*WHAT YOU ARE ASKED TO DO*:
Retype the stretch of entries from the line containing "Describe the element" through the line containing "The width and height of the screenshot is (411, 500).", both ends included, with the pictures left out.

*RECORDS SUPPLIED*:
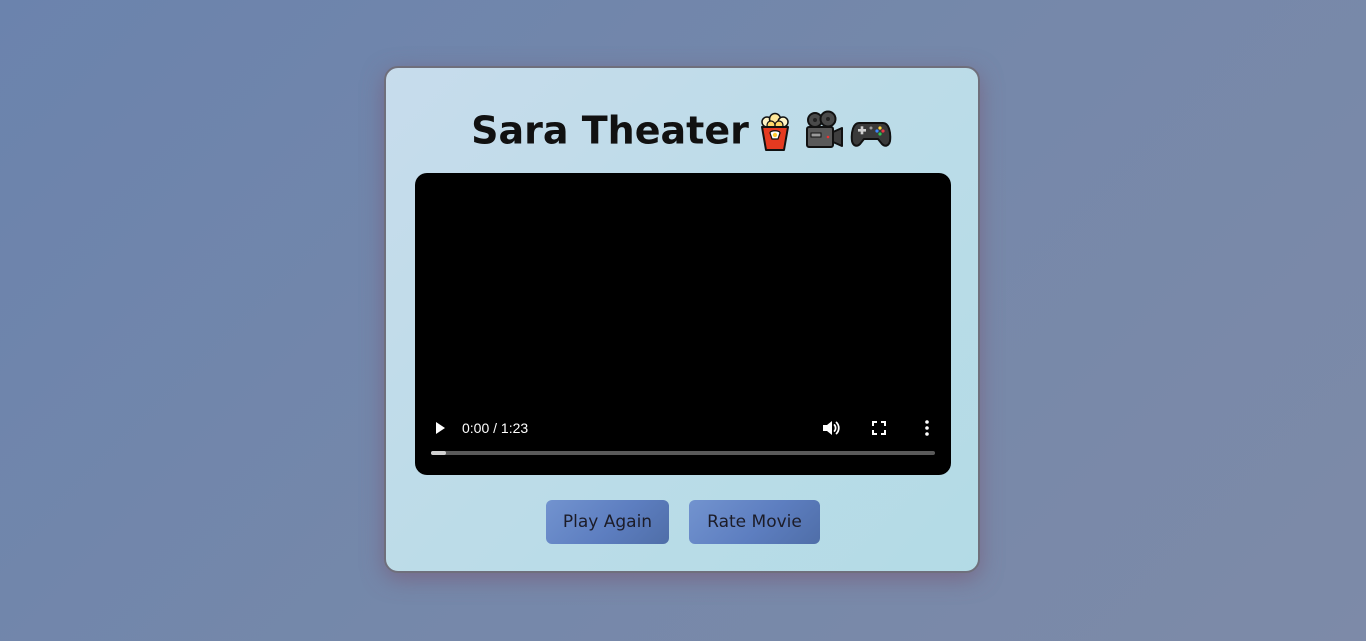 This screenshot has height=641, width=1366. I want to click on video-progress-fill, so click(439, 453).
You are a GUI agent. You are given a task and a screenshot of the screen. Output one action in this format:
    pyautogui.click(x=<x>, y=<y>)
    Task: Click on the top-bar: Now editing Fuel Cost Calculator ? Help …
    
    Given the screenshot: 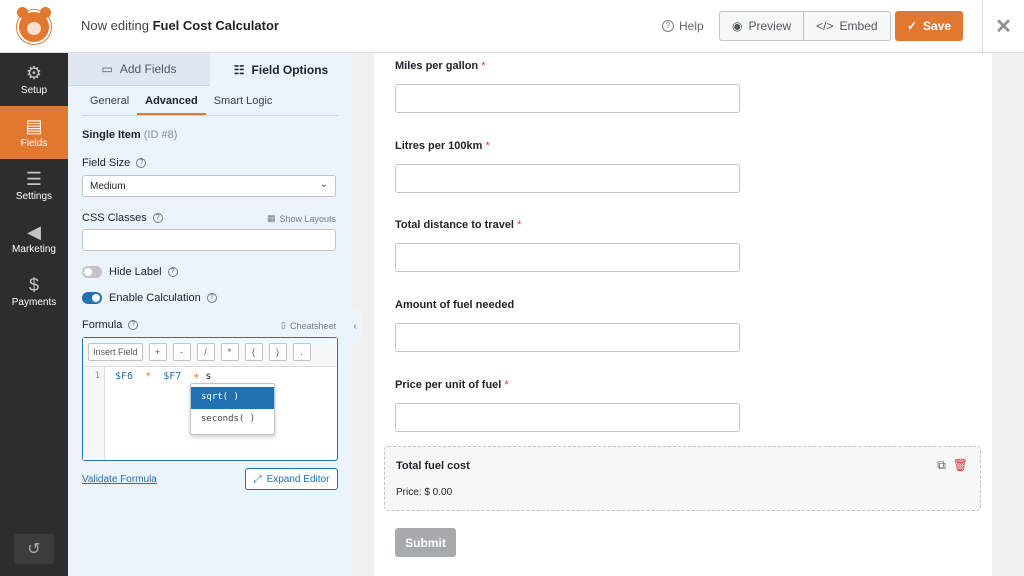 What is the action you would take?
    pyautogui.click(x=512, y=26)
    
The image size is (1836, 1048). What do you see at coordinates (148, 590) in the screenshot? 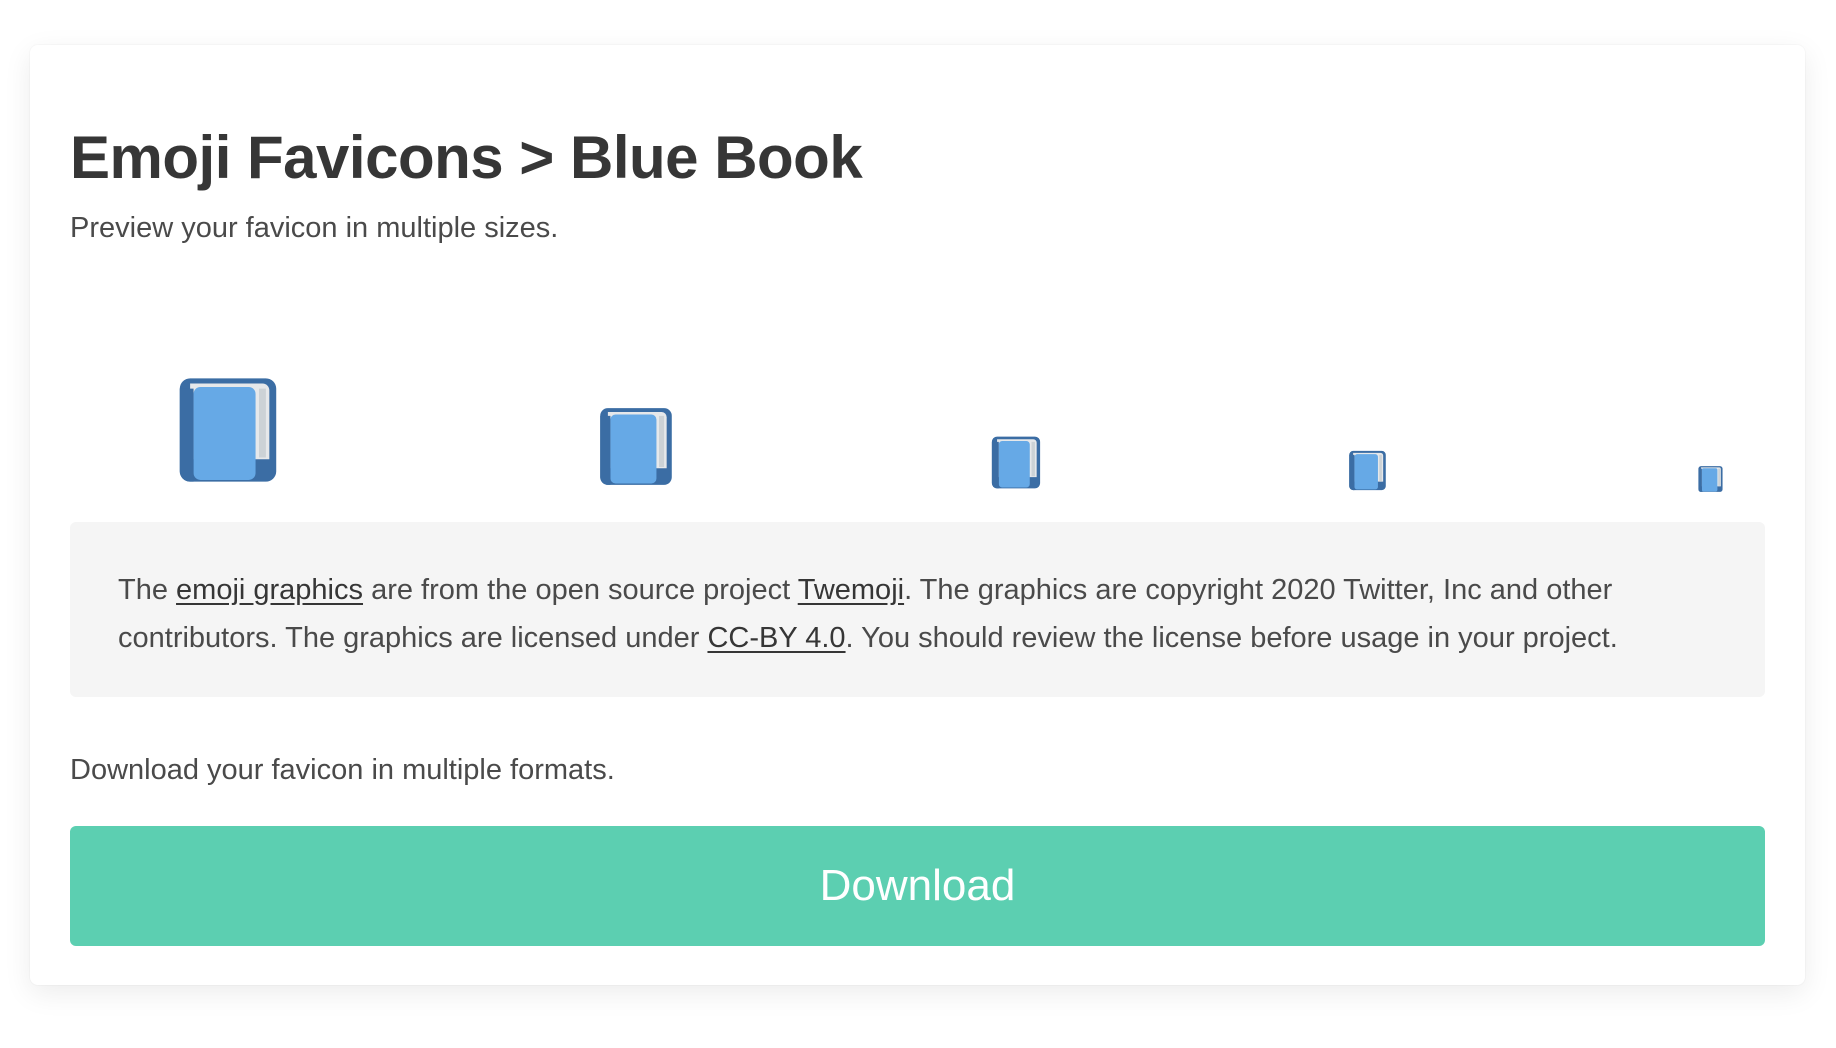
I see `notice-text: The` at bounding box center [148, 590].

--

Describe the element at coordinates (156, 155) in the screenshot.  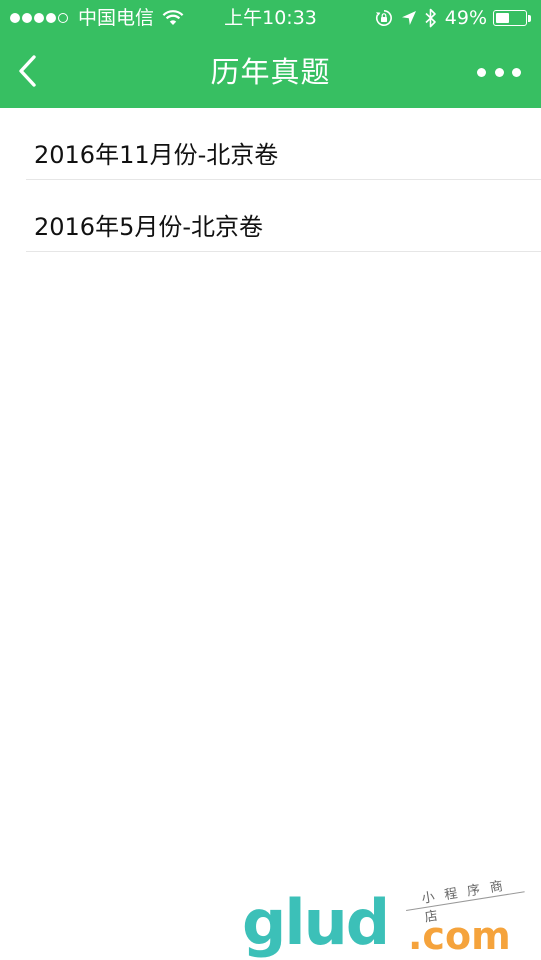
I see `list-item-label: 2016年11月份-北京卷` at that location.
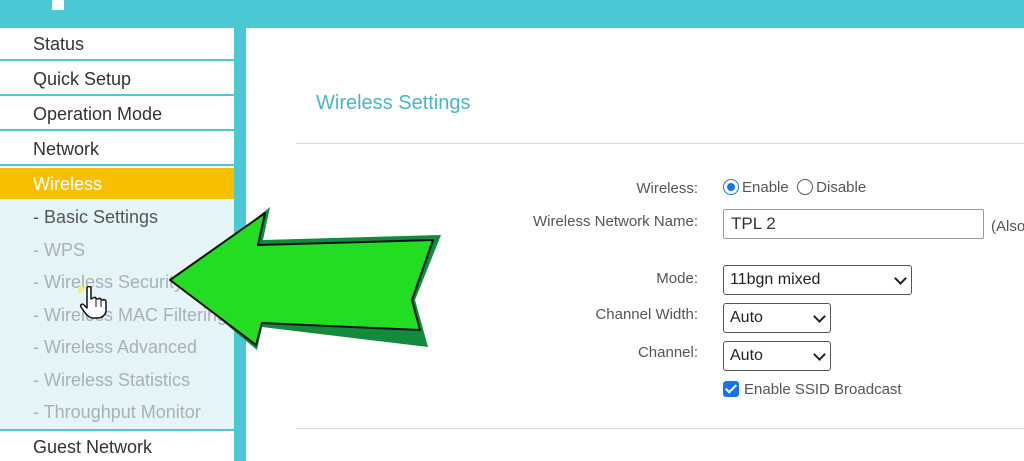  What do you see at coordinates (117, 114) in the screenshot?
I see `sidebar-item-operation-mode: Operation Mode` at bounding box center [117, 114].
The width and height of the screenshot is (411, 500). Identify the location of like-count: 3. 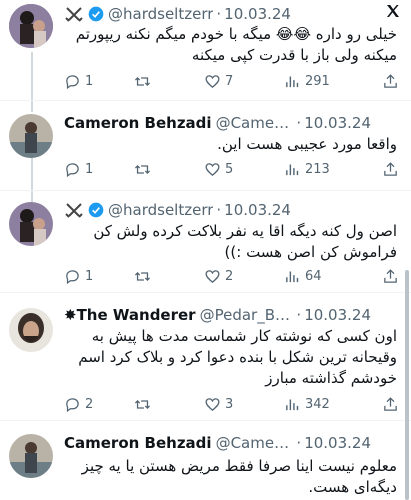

---

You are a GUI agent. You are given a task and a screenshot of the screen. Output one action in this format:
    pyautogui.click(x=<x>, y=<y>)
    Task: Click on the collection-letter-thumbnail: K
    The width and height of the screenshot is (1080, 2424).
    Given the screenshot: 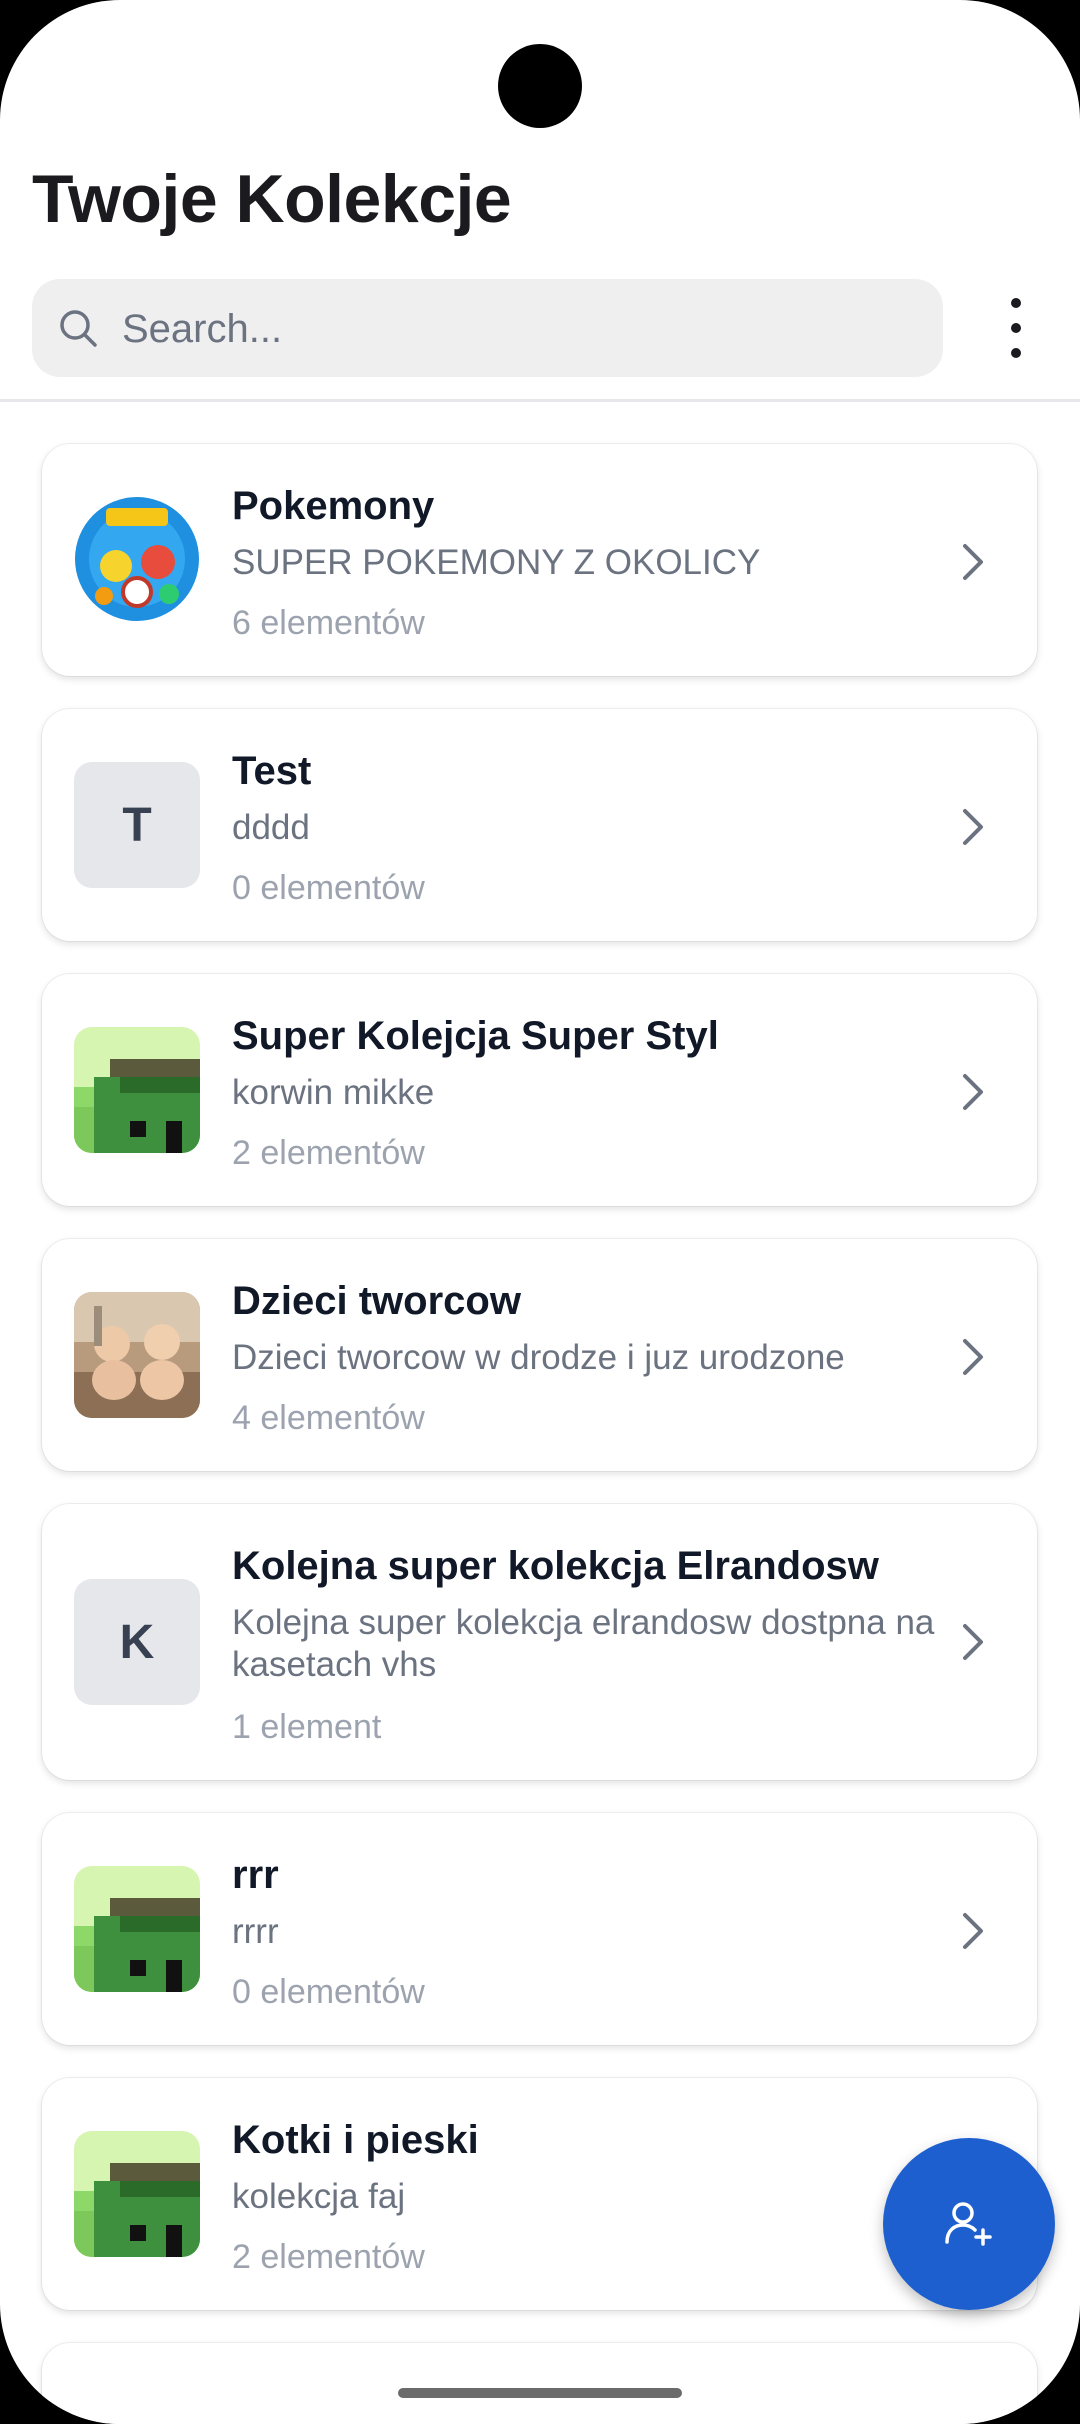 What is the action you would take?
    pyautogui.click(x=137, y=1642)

*YOUR SOLUTION*:
Describe the element at coordinates (156, 155) in the screenshot.  
I see `list-item-label: 2016年11月份-北京卷` at that location.
  What do you see at coordinates (117, 114) in the screenshot?
I see `sidebar-item-operation-mode: Operation Mode` at bounding box center [117, 114].
The width and height of the screenshot is (411, 500). Identify the location of like-count: 3. 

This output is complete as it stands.